摂取量推定の方法としては幾つかの方法が挙げられますが、ここでは私達が採用しているト
ータルダイエットスタディーについてご紹介します。
3.トータルダイエットスタディー
トータルダイエットスタディーの大きな特徴は、食べられるように調理した食品あるいは、
一食分の食事から調製した試料(TD 試料)を分析することにあります。つまり、調理や加工に
よる食品への影響(摂取量推定する化学物質の調理や加工による増減も含む)が、分析する試
料として考慮されています。トータルダイエットスタディーは、TD 試料の調製方法によって「マ
ーケットバスケット方式」と「陰膳方式」の 2 つに区別されます。マーケットバスケット方式
では、小売店などから食品を買い上げ食べられるように調理した後、食品の特性に応じて決め
た群ごとにまとめて混合し、TD 試料を調製します(私達の研究では、食品を 14 群に分け、TD
試料を調製しています)
。TD 試料を分析することで、食品群ごとに有害物質の濃度が得られま
す。これらの濃度に各食品群の摂取量を乗じて、対象集団における有害物質摂取量を食品群ご
とに推定します。次いで、食品群ごとに推定した摂取量を全て足し合わせることにより、対象
集団における有害物質の平均的な摂取量を推定します。このような方法を採用することによっ
て、全ての食品からの摂取量を推定するだけではなく、どの様な食品(群)からの摂取量が多
いかといった情報を得ることも可能になります。一方の陰膳方式では、対象となる個人が喫食
するのと同一の食事を複製し、これを1日分まとめて混合して TD 試料を調製します。そのた
め、対象者の 1 日あたりの有害物質摂取量をより直接的に推定することができますが、個人の
協力が不可欠で、マーケットバスケット方式のように、トータルダイエットスタディーの実施
者のみで試料を調製することが困難です。
私達は、マーケットバスケット方式を採用したトータルダイエットスタディーにより一般的
な日本人(性別の区別が無い全年齢層)における各種有害物質の摂取量を 40 年ほどの期間にわ
たって推定しており、ヒ素についても、総ヒ素と無機ヒ素摂取量を推定しています。
4.摂取量推定のための分析法開発
摂取量の推定値の質をより高いものにするには、その算出に用いられる分析値(データ)の
質も高くなければなりません。そのためには、摂取量推定の目的に合致した分析法が必要にな
ります。摂取量推定では、多様な食品(群)に含まれる各種有害物質を見逃すことがないよう
に、より低い濃度まで分析することが求められます。
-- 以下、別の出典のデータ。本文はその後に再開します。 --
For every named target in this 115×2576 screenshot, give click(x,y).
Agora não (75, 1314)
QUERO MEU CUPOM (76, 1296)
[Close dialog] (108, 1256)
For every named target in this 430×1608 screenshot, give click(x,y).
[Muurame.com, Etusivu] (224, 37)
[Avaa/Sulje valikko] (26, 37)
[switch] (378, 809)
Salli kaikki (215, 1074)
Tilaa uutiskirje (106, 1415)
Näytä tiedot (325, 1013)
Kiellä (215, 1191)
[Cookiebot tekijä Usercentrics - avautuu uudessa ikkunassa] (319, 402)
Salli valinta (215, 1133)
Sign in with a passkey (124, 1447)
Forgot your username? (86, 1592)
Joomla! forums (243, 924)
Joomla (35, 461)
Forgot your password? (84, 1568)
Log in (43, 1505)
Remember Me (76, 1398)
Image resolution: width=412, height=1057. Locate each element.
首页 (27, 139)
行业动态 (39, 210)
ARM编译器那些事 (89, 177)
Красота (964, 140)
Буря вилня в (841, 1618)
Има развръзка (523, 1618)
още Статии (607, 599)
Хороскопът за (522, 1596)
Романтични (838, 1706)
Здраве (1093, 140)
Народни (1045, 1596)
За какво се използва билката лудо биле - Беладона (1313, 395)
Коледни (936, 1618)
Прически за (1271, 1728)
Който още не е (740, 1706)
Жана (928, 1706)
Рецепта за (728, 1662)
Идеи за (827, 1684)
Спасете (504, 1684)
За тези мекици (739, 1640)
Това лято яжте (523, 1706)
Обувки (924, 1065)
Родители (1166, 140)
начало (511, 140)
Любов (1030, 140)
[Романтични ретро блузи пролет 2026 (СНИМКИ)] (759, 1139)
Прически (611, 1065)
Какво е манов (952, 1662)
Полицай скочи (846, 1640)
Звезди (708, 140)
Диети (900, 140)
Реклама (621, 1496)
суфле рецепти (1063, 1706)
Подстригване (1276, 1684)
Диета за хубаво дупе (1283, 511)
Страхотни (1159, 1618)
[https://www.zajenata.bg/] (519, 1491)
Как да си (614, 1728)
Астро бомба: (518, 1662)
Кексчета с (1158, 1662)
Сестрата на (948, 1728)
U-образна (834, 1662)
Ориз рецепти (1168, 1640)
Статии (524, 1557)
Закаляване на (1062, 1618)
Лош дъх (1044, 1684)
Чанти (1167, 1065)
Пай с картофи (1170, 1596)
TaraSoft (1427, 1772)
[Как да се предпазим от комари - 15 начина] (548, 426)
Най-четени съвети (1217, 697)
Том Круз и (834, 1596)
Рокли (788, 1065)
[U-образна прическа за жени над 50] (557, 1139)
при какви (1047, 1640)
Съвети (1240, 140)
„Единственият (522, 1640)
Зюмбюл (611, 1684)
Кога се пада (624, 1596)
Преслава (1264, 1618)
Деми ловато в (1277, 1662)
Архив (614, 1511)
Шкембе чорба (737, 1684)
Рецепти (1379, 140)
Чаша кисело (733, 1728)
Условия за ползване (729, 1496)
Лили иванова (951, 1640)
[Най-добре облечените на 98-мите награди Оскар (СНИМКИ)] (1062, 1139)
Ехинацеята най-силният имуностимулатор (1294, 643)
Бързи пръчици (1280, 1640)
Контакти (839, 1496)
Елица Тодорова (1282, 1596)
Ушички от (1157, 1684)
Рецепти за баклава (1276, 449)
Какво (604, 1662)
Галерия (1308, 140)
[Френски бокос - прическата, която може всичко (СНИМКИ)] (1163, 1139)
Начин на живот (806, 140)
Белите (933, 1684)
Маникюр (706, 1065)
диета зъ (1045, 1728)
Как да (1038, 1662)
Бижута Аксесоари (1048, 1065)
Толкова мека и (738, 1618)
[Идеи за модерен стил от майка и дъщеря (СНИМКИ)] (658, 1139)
摂取量推定の目的において使用される分
析法には、どのような食品に適用が可能で、どの程度低い濃度まで分析可能かの証明が必要と
なります。この証明のためには、分析法の性能評価が不可欠です。
私達は、ヒ素の摂取量を推定するために、TD 試料中のヒ素を分析するための方法を開発して
きました。また併せて、開発した分析法の性能を評価するために使用する試料(性能評価用試
料)も開発しました。現在までに、マイクロ波分解抽出後に誘導結合プラズマ質量分析計
(ICP-MS)により測定・定量する総ヒ素分析法、また希硝酸抽出後にイオンペア逆相クロマト
グラフィーにより分離し ICP-MS により測定・定量する無機ヒ素分析法を開発し、それら分析
法の性能を評価しています。性能を評価し、摂取量推定の目的において使用が妥当と判断した
これら総ヒ素および無機ヒ素分析法を用いて、全国約 10 地域で調製した TD 試料を分析し、摂
取量を推定しています。
5.最後に
本講演では、私たちが40年近くにわたり実施しているトータルダイエットスタディーを例
に、摂取量推定の目的やそれに用いられる手法、またヒ素については、分析法の開発と性能評
価を通じて得た結果についてご紹介させていただきます。ヒ素分析の今後の課題等についても、
情報を共有できればと考えています。